Altre alternative erano: “programmatore/esperto informatico”; “esperto di comunicazione digitale/social marketing”; “creativo in una società di comunicazione/designer”; “bancario”. Attenzione: il sondaggio, dunque, non ha proposto l’alternativa tra “impiegato pubblico” e “impiegato nel privato”, ma ha sottoposto l’alternativa tra una condizione lavorativa estesissima (impiegati pubblici possono essere medici, infermieri, magistrati, militari, avvocati, ingegneri, architetti, docenti universitari, prefetti, poliziotti, vigili del fuoco, biologi, ricercatori, ambientalisti, urbanisti, geometri, assistenti sociali e via così) e specifici e limitati profili professionali: che risultato si aspettavano i sondaggisti e, soprattutto, i committenti del sondaggio?

Infine, le ultime alternative erano quella dell’insegnante (categoria che per quasi un milione di lavoratori rientra pienamente nel pubblico impiegato), di imprenditore, di commerciante/artigiano o di manager/dirigente d’impresa. Non desta alcuno scalpore che in una fase di crisi economica la prospettiva del mettersi in proprio risulti poco attrattiva: quanti tra coloro che hanno risposto avranno visto parenti, amici e conoscenti imprenditori o artigiani prostrati da una crisi economica senza fine?

Il lavoro pubblico rappresenta nell’immaginario quella stabilità economica (non necessariamente logistica, chiedere per credere ai docenti de La Buona scuola) sempre meno percepibile nel sistema privato. Ma appare una forzatura confrontare un intero sistema sintetizzato nel lemma “impiegato pubblico” con frazioni talora infinitesimali del lavoro subordinato o autonomo, orientando già dalle domande le risposte e poi stupirsi. E alludere, come il Di Vico nell’articolo a commento del sondaggio a un’eventualità da non scartare e cioè che “l’impiego pubblico «assolve» anche chi è poco motivato professionalmente”. Un’allusione, un’eventualità che però nasconde uno slogan facile, troppo facile, quale quello dei lavoratori pubblici tutti poco motivati.

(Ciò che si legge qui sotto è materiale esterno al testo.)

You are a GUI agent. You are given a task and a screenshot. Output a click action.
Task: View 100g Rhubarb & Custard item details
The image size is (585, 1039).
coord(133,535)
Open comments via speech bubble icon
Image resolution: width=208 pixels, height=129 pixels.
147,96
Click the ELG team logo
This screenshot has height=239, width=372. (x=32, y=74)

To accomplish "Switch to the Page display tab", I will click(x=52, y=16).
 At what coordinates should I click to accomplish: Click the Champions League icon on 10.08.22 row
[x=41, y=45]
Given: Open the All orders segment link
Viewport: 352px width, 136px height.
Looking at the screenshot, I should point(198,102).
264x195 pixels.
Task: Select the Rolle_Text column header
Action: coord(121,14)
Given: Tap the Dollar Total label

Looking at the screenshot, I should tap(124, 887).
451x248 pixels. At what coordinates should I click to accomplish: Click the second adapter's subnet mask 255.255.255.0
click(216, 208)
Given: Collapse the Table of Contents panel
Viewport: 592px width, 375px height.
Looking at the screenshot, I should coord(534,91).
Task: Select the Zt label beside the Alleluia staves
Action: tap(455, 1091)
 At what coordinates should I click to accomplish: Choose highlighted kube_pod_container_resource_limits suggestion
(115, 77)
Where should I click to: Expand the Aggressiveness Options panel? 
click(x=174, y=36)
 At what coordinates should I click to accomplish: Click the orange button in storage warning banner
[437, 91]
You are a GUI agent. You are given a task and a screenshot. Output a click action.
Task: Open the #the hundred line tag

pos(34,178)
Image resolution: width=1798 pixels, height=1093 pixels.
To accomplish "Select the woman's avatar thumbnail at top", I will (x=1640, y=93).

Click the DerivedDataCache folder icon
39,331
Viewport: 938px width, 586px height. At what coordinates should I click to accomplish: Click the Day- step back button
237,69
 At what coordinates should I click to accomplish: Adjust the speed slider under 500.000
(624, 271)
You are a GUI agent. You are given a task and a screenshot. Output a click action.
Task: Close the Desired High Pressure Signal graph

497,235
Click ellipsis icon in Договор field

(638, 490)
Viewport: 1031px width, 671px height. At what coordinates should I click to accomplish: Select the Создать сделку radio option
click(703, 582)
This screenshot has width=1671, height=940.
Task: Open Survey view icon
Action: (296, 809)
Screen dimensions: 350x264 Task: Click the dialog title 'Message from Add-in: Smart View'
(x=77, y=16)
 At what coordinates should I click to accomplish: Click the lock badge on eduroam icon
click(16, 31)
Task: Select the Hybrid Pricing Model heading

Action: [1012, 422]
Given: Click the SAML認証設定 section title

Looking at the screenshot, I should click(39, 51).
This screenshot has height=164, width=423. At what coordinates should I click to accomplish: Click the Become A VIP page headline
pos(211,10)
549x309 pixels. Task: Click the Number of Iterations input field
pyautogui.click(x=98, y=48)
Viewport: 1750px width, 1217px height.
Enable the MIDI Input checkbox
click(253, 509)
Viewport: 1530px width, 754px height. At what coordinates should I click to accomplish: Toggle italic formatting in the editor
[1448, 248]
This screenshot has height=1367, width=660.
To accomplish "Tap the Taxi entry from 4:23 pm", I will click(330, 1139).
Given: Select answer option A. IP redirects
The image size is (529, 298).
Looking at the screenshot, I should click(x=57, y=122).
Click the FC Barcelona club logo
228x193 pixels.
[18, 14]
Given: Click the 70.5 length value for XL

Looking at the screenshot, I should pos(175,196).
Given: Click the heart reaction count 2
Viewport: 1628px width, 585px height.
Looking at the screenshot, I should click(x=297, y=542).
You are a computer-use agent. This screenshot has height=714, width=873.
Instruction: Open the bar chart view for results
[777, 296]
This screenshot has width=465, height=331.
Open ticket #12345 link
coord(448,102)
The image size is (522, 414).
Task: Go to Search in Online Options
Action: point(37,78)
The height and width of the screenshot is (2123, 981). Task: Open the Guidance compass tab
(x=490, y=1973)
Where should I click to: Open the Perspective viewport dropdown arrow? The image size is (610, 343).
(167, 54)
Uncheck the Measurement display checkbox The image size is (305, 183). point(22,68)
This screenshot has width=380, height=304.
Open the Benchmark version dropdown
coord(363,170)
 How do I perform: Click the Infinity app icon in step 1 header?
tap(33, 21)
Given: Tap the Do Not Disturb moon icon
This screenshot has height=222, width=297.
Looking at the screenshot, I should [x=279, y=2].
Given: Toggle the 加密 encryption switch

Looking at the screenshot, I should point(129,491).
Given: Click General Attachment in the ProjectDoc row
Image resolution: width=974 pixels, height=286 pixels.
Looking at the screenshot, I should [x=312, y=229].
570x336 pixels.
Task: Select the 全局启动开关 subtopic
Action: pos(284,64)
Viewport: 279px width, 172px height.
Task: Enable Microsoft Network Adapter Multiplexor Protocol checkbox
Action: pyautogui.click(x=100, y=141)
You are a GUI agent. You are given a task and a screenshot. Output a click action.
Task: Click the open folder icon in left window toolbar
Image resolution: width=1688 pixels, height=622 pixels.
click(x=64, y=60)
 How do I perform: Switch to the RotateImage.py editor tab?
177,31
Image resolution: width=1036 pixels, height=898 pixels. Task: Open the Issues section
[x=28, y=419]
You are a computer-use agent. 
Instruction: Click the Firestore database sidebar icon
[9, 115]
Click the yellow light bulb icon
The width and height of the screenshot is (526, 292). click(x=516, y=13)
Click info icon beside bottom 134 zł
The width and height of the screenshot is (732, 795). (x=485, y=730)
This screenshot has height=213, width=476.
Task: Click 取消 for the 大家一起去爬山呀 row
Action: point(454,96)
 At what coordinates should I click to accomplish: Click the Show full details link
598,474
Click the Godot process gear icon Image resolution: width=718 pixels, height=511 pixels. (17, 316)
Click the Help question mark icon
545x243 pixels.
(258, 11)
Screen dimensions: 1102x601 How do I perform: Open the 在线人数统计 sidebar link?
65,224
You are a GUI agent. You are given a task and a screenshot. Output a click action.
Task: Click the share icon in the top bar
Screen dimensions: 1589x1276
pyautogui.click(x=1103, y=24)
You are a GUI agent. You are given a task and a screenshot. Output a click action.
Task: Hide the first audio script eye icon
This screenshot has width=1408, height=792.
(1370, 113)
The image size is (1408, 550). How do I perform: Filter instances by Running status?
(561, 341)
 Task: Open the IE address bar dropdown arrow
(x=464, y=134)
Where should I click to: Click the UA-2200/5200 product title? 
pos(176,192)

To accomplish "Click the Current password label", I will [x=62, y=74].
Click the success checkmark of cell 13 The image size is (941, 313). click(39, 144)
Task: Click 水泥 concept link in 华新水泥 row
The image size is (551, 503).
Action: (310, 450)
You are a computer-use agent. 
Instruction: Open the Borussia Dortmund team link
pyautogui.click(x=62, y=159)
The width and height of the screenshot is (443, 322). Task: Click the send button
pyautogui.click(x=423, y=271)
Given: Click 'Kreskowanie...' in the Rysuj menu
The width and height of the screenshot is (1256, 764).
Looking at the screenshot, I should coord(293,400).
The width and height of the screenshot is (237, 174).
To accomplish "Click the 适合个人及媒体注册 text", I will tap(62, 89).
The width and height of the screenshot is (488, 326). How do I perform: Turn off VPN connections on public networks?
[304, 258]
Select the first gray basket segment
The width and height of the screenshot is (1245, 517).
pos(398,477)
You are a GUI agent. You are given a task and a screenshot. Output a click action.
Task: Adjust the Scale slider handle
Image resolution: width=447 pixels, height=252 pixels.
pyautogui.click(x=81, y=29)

Sarebbe il caso di uscire da queste logiche di contrapposizione tra parti della società oggettivamente prive di senso, se poste in questo modo. Le società anche più liberali, come quelle anglosassoni, o che meglio sanno unire produttività e rischio di impresa con gestione pubblica, come quelle nordeuropee, hanno comunque bisogno di uno Stato, che per funzionare si avvale di dipendenti pubblici.

Lo schema dipendente pubblico/poco motivato (e quindi fannullone) versus mondo privato non serve a niente. Serve, semmai, porsi il problema del perimetro che si intende dare allo Stato. Si potrebbe dall’oggi al domani ridurre di un terzo i dipendenti pubblici, privatizzando l’istruzione e apportare un’altra sforbiciata di circa 600.000 posti privatizzando totalmente la sanità. Entrerebbero, così, nel novero dei lavori occupati da chi non sarebbe poco motivato professionalmente moltissime opportunità e si ridurrebbero anche le tasse. Ma, poi, avrebbero tutti eguali possibilità di accesso a scuola e salute?

Non sarebbe il caso di parlare di pubblico impiego pensando finalmente ad ammodernare il funzionamento della macchina pubblica? Oppure, l’obiettivo consolatorio sarebbe quello di rendere tutti i 3 milioni di dipendenti (sui 22 milioni di occupati complessivamente) a tempo determinato? Ma, fatto questo, poi, la qualità dei servizi aumenta o diminuisce? Aspettiamo un sondaggio di mezza estate per capirlo.